Science & philosophy in Indian Buddhist classics
January 6, 2018, Arvind Sharma Times of India
To make classical Buddhist scientific and philosophical thought on the nature of reality accessible to modern readers, the XIV Dalai Lama – who considers the dialogue of religion and science a crucial component of humanity’s future – conceptualised a five-part book on the subject. The Physical World is the first volume, edited by Thupten Jinpa and brought out by Wisdom publications. The volume consolidates understanding of the physical world as found in the Tibetan Buddhist tradition under such headings as knowable objects, subtle particles, time, the cosmos and its inhabitants, and fetal development. It is a pioneering work, brilliantly adapted for promoting the dialogue between religion and science.
According to the Dalai Lama, classical Buddhist treatises refer to three domains: a scientific one, which would cover the empirical descriptions of the outer world of matter and the inner world of the mind; a philosophical one, which would cover the efforts to ascertain the nature of ultimate reality; and a religious one, which would refer to the practices of the Buddhist tradition. The present volume, covers the scientific dimension; so, too, the second. The third and fourth volumes will focus on the philosophical dimension while the fifth will cover the religious dimension. The material of the first two volumes is taken from the Tengyur, which consists of Buddhist treatises translated into Tibetan.
The interaction between science and religion in the Christian West has often been characterised by a measure of hostility, because there, religion is based on revealed dogmatic truth and science on reason and experimentation. This, however, need not necessarily apply in the case of science and Buddhism, as in this case, one witnesses a broad methodological convergence. The reason is that while the ultimate goal of religious life in Christianity can only be achieved after death, the fruit of religious life in Buddhism can be experienced in this very life. Thus the conclusions of Buddhism become as falsifiable and verifiable as those of science. This endows the encounter between science and Buddhism with unforeseen possibilities of maturity.

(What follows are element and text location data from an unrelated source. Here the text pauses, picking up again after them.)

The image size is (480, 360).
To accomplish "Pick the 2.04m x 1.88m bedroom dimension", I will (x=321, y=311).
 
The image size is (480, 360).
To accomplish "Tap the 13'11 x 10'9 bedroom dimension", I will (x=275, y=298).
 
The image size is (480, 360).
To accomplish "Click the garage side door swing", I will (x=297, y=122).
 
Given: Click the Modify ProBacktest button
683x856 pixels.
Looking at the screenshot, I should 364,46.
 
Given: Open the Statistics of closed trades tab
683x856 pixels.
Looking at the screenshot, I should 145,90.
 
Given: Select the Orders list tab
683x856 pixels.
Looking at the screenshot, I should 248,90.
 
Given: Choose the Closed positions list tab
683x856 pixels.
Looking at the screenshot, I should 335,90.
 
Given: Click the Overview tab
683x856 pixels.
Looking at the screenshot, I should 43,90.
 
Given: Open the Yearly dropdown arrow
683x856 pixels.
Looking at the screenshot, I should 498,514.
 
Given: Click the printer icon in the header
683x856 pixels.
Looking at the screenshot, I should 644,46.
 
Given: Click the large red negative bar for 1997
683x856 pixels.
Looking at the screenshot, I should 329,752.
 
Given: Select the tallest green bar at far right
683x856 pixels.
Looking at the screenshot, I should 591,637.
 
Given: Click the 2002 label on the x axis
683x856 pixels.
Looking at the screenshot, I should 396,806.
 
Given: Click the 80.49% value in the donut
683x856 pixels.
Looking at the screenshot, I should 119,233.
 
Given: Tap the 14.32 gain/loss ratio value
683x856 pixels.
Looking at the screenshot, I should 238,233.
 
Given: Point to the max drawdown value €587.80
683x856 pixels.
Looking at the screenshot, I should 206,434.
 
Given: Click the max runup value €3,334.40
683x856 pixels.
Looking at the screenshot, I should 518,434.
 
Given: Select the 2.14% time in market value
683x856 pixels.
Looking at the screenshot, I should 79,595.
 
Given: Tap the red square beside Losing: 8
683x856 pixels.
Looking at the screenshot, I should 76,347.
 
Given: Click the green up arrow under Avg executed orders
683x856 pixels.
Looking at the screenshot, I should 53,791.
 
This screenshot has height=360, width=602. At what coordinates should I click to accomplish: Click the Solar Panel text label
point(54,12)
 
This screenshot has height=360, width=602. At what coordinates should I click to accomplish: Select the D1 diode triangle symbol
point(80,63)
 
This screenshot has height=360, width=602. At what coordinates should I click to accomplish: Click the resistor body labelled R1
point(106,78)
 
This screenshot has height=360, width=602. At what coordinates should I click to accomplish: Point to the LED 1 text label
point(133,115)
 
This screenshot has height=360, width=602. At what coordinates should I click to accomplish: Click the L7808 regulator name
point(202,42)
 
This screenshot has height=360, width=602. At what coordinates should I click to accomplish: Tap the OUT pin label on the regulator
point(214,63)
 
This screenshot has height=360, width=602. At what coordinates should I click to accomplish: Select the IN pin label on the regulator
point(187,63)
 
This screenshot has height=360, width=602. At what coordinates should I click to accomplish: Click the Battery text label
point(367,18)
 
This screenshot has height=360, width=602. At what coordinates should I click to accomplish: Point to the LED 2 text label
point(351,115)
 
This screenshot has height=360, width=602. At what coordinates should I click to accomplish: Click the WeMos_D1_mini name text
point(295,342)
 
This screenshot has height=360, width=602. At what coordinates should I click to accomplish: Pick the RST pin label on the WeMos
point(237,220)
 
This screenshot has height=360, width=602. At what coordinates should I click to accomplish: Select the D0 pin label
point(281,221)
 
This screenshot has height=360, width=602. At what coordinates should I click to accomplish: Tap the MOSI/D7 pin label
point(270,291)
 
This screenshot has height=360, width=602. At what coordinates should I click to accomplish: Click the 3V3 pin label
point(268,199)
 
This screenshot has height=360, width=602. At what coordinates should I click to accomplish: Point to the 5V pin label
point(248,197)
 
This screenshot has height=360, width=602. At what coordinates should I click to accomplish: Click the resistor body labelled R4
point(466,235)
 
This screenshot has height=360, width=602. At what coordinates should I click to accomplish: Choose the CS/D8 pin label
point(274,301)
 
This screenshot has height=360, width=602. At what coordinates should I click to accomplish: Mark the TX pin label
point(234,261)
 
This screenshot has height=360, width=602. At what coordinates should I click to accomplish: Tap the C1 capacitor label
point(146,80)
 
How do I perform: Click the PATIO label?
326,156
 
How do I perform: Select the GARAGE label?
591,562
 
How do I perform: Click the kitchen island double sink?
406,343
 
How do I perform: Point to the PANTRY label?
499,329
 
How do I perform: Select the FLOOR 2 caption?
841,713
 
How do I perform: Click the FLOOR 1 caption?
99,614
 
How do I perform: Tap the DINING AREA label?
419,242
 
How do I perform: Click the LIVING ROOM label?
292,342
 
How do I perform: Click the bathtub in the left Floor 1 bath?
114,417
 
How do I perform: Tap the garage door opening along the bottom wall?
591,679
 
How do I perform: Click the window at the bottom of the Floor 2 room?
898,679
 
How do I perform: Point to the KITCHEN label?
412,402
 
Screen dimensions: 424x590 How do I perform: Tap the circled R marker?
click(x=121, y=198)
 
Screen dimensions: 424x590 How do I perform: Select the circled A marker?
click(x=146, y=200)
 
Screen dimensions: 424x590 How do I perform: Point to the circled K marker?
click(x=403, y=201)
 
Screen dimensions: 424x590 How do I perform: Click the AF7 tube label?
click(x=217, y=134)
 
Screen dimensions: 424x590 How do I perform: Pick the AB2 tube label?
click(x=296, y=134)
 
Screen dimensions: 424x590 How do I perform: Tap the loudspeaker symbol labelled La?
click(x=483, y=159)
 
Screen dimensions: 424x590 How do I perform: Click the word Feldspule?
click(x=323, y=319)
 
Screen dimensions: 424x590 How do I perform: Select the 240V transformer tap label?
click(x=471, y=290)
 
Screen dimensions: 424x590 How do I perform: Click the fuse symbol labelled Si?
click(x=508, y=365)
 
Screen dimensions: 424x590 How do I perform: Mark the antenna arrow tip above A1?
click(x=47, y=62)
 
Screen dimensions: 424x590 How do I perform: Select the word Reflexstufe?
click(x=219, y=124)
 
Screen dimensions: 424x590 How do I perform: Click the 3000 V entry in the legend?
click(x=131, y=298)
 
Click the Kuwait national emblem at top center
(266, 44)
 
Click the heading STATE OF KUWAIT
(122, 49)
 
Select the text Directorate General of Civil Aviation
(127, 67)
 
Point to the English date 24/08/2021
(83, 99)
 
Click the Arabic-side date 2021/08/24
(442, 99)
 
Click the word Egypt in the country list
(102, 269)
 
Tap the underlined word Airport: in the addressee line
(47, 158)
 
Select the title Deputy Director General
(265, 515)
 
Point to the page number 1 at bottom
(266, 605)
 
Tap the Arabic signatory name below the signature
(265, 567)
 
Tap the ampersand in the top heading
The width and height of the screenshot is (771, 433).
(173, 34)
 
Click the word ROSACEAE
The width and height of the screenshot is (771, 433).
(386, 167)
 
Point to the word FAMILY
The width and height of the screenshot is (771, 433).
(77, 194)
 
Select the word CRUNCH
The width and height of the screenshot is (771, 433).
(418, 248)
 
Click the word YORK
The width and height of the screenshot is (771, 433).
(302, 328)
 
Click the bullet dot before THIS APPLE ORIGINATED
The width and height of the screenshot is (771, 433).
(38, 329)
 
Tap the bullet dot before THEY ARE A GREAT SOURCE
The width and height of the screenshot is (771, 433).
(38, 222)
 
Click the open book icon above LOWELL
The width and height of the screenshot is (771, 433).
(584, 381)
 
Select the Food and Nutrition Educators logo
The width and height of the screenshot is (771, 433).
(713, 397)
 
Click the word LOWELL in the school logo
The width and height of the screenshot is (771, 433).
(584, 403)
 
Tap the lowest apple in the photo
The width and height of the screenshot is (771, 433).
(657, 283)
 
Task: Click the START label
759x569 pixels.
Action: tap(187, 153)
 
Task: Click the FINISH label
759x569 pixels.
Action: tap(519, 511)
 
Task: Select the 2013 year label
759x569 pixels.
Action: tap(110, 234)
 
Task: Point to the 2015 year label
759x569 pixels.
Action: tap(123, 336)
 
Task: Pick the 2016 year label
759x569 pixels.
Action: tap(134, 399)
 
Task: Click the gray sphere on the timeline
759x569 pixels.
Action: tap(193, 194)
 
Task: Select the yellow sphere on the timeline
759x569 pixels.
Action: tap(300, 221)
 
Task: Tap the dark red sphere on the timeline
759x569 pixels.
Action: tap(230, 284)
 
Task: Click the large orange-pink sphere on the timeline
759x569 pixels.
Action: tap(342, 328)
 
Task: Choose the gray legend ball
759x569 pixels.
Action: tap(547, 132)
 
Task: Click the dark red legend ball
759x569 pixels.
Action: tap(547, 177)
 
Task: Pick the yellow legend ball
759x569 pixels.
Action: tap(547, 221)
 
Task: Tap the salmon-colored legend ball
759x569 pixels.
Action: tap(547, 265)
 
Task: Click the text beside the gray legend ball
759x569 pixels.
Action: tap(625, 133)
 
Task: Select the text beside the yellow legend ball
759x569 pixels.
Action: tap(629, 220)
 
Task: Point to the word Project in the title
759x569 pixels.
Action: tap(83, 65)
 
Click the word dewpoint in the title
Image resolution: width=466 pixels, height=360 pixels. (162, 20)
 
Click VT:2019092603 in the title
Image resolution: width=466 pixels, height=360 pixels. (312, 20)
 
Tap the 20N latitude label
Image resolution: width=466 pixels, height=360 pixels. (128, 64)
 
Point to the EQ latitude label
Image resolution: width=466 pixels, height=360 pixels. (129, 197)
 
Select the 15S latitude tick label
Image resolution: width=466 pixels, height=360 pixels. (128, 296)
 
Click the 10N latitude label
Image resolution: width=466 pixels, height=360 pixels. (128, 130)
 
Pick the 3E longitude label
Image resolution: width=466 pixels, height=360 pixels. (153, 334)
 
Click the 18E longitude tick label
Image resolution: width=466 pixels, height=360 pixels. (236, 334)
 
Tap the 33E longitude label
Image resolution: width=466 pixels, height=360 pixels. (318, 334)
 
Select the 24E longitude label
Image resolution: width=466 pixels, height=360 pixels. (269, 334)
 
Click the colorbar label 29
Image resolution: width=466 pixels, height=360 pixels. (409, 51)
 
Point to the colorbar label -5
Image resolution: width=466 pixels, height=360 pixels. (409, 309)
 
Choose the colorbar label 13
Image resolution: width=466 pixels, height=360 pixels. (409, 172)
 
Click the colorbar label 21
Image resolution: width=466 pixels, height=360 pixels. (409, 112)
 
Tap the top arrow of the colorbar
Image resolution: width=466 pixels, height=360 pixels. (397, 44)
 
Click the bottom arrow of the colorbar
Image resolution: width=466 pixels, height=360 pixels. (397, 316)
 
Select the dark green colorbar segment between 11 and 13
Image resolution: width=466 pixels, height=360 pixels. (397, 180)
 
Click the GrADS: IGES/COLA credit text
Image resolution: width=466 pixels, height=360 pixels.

The Enlightenment view of reason, treated the rational as representing the antithesis of the irrational so that this binary grid of the rational and the irrational has become the dominant trope of modernity. Life, however, may be said to consist not just of the rational and the irrational, but also of the non-rational. This category would cover such aspects of life as relate to our emotional attachment to our near and dear ones, to the appreciation of the world of art, music and literature and humanity’s urge for transcendence.
There is also a subtler issue involved. Science per se is not interested in human well-being but rather in the search for truth. Any benefit accrued is a foreseeable effect of science but not its intended one, whereas the intended goal of Buddhism is to save humanity from suffering. Hence science, in view of its neutrality in terms of value, may be harnessed for either good or evil. By contrast, the sole goal of Buddhism is the alleviation of human suffering which means that even its “truths” are meant to ensure human well-being and therefore are a means to an end and not an end in themselves.
In science, in the strict sense, truth alone is the end. Axiologically speaking, there is a fundamental gulf fixed between science and Buddhism. Science can explain the how of things but not their why, whereas the raison d’etre of Buddhism is the why of suffering.